Cover of: Cuban political economy | Read Online
Share

Cuban political economy controversies in Cubanology

  • 284 Want to read
  • ·
  • 15 Currently reading

Published by Westview Press in Boulder .
Written in English

Subjects:

Places:

  • Cuba

Subjects:

  • Cuba -- Economic conditions -- 1959-,
  • Cuba -- Economic policy,
  • Cuba -- Social policy

Book details:

Edition Notes

Includes bibliographies and index.

Statementedited by Andrew Zimbalist.
SeriesSeries in political economy and economic development in Latin America
ContributionsZimbalist, Andrew S.
Classifications
LC ClassificationsHC152.5 .C818 1988
The Physical Object
Paginationxiv, 240 p. ;
Number of Pages240
ID Numbers
Open LibraryOL2393381M
ISBN 100813374243
LC Control Number87022943

Download Cuban political economy

PDF EPUB FB2 MOBI RTF

  This comprehensive and authoritative book assesses in theoretical and empirical terms some of the most widely debated issues in the study of Cuban political economy. It presents a broad critique of the mainstream scholarship in the United States on Cuban political : Cuba has had a socialist political system since based on the "one state – one party" is constitutionally defined as a Marxist–Leninist socialist state guided in part by the political ideas of Karl Marx, one of the fathers of historical materialism, Friedrich Engels and Vladimir e being regarded as a Communist state, the ideology of José Martí is what. Genre/Form: Aufsatzsammlung: Additional Physical Format: Online version: Cuban political economy. Boulder: Westview Press, (OCoLC) Material Type. Get this from a library! CUBAN POLITICAL ECONOMY: controversies in cubanology.. [Andrew S Zimbalist;] -- This comprehensive and authoritative book assesses in theoretical and empirical terms some of the most widely debated issues in the study of Cuban political economy. It presents a .

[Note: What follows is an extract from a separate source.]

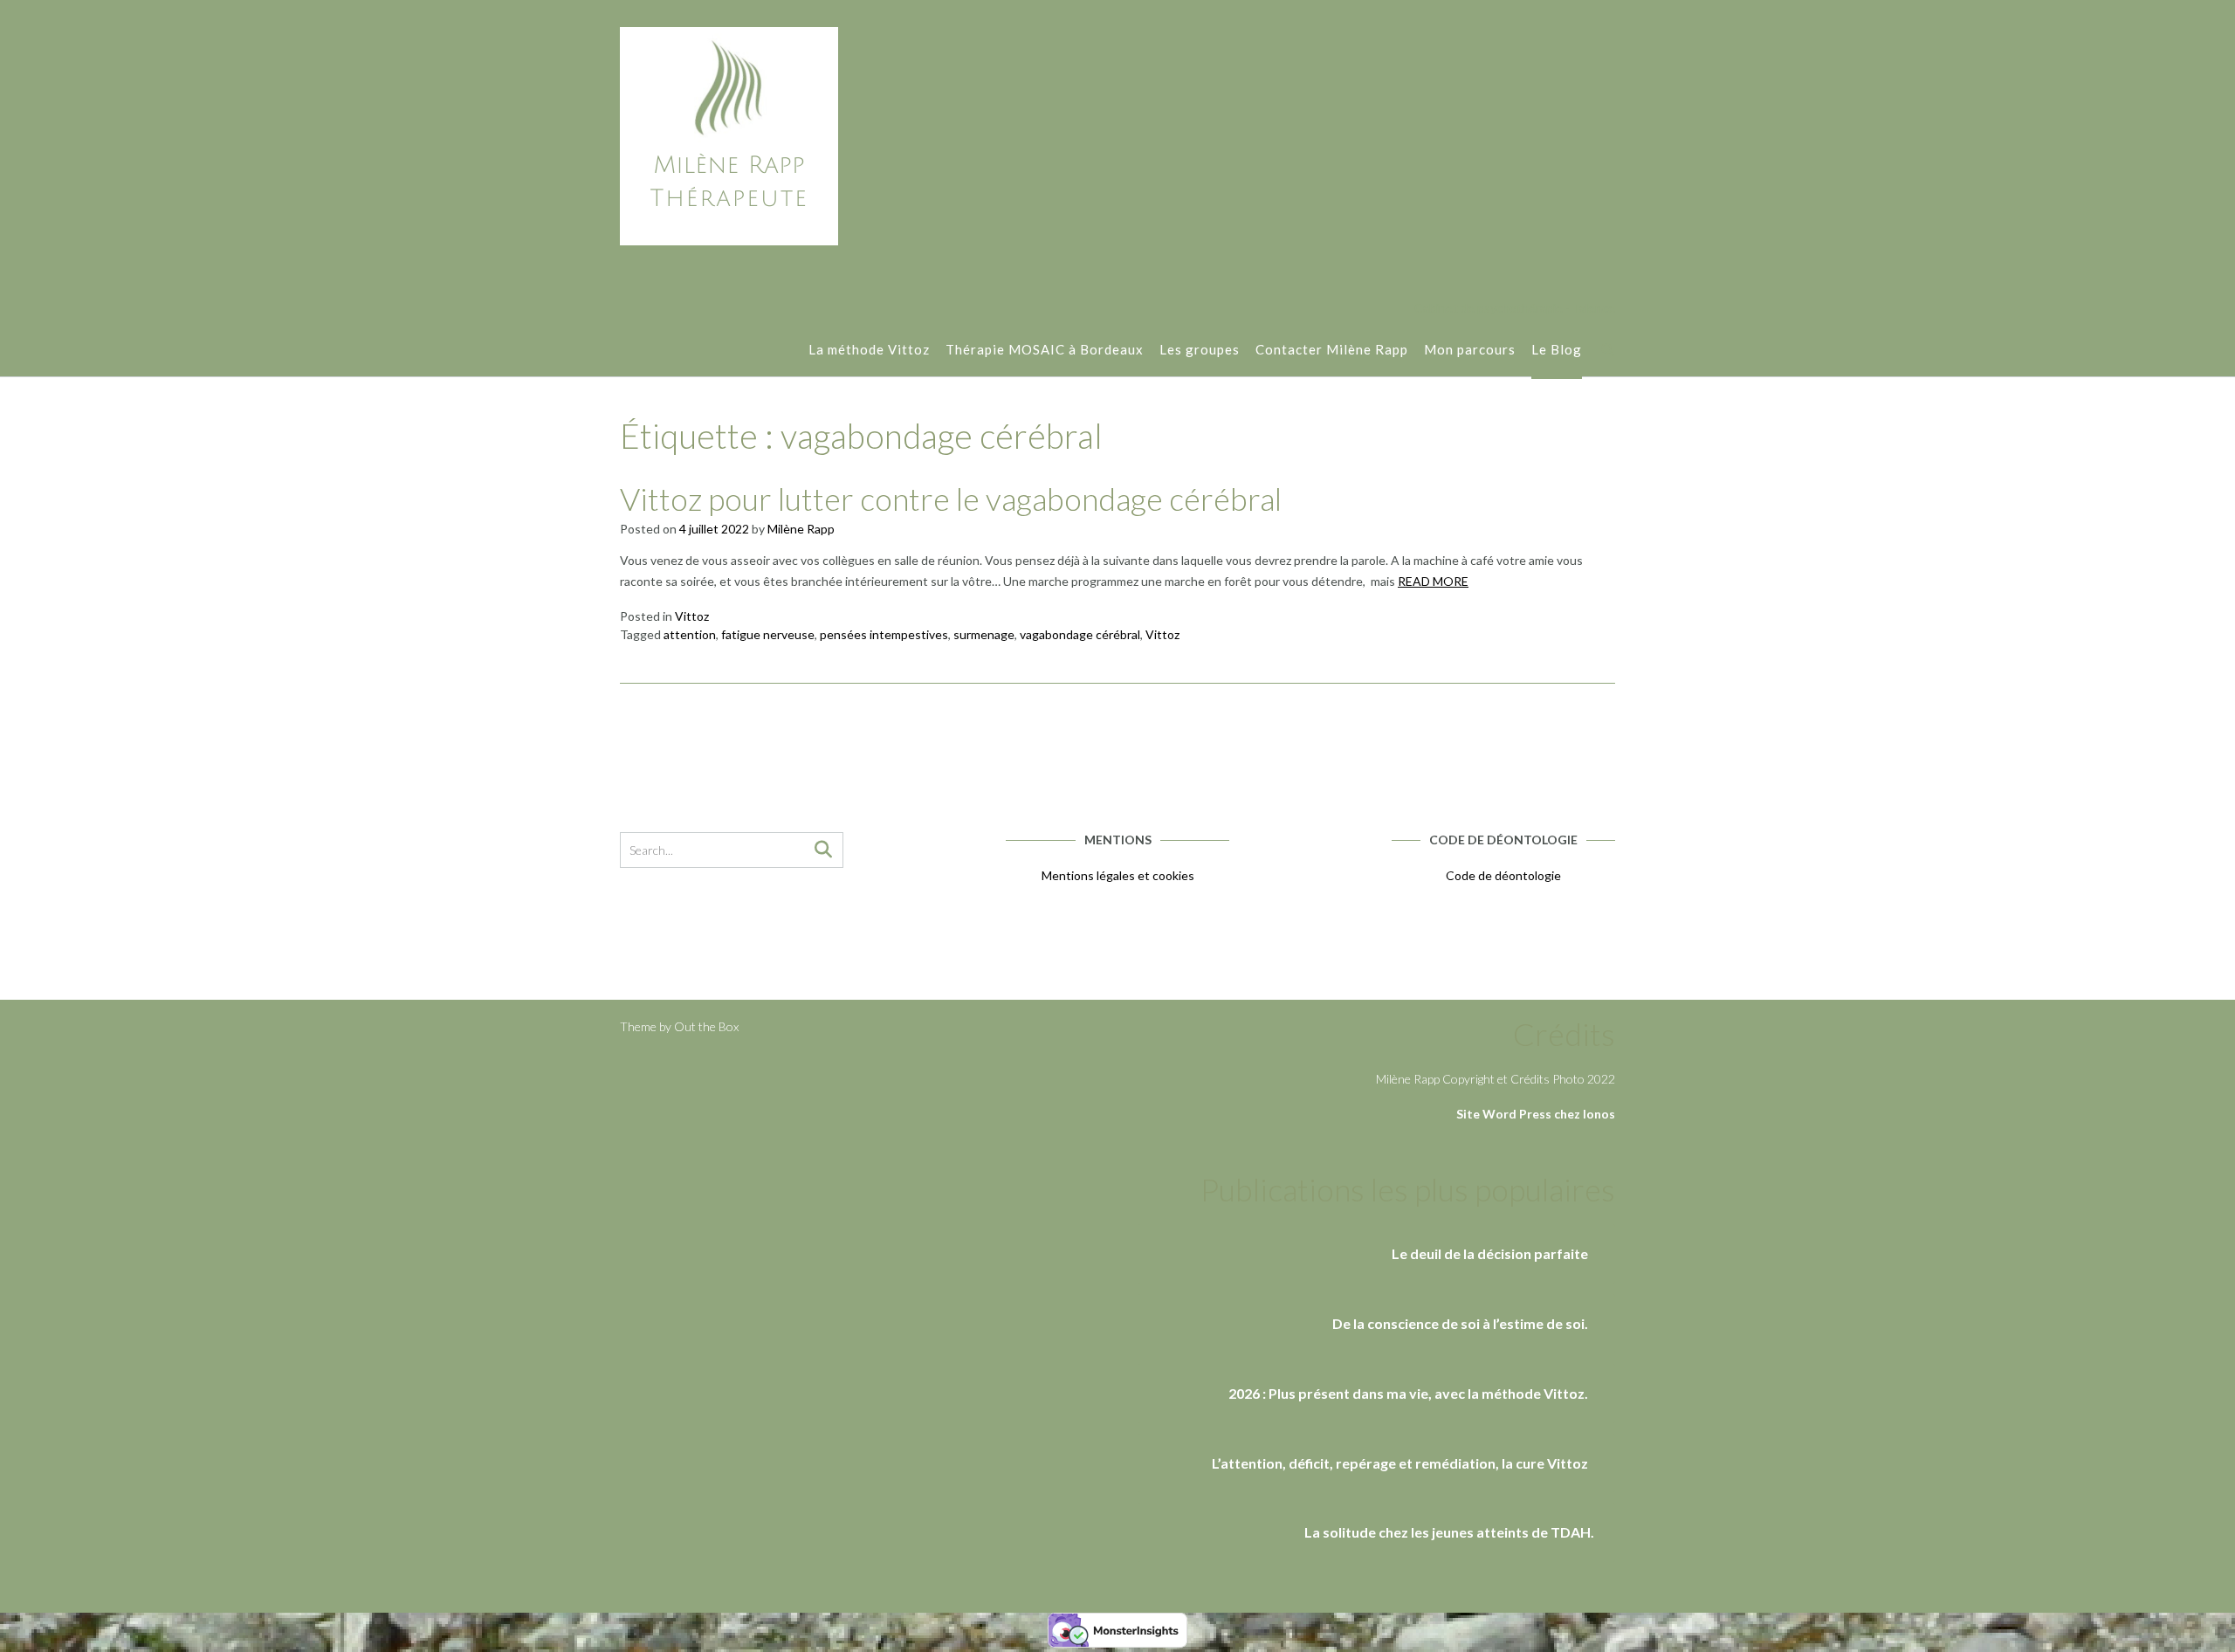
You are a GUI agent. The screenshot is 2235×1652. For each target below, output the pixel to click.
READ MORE (1433, 581)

This comprehensive and authoritative book assesses in theoretical and empirical terms some of the most widely debated issues in the study of Cuban political economy. It presents a broad critique of the mainstream scholarship in the United States on Cuban political economy. The Cuban economy has been transformed over the course of the last decade, and these changes are now likely to accelerate. In this edited volume, prominent Cuban economists and sociologists present a clear analysis of Cuba's economic and social circumstances and suggest steps for Cuba to reactivate economic growth and improve the welfare of its citizens. The Cuban government has begun encouraging privately owned businesses, but it’s unclear how much this will change the Cuban economy, or how long this change in policy will last. Cuba’s centrally planned economy is controlled by the government, but that hasn’t deterred all foreign investment. Cuba has a dual currency system, whereby most wages and prices are set in Cuban pesos (CUP), while the tourist economy operates with Convertible pesos (CUC), set at par with the US dollar. Every Cuban household has a ration book (known as libreta) entitling it to a monthly supply of food and other staples, which are provided at nominal g code: +

Boulder, CO: First Forum Press, pp. By Archibald R. M. Ritter and Ted A. Henken. Review by Sergio Díaz-Briquets,. Cuban Studies, Vol , pp. , University of Pittsburgh Press. The small business sector, under many different guises, often has been, since the s, at the center of Cuban economic policy. The economic growth spurt of the s and early s, with Soviet funding, fostered social-development investments and consolidated bureaucratic socialist governance. The book was published at the end of revolutionary Cuba’s best fifteen years of economic growth. Horowitz, Irving Louis, and Jaime Suchlicki, eds. Cuban Communism. 9th. ed.   Cuba is now implementing a rationing program to combat its very own shortages of basic goods. A CBC report indicates this program would cover basic items such as chicken, eggs, rice, beans, and soap. When Fidel Castro took control of Cuba in .   The US campaign against the Cuban doctors has intensified amid recent political changes in Latin America, which have led to the expulsion of the missions from several countries, including Bolivia.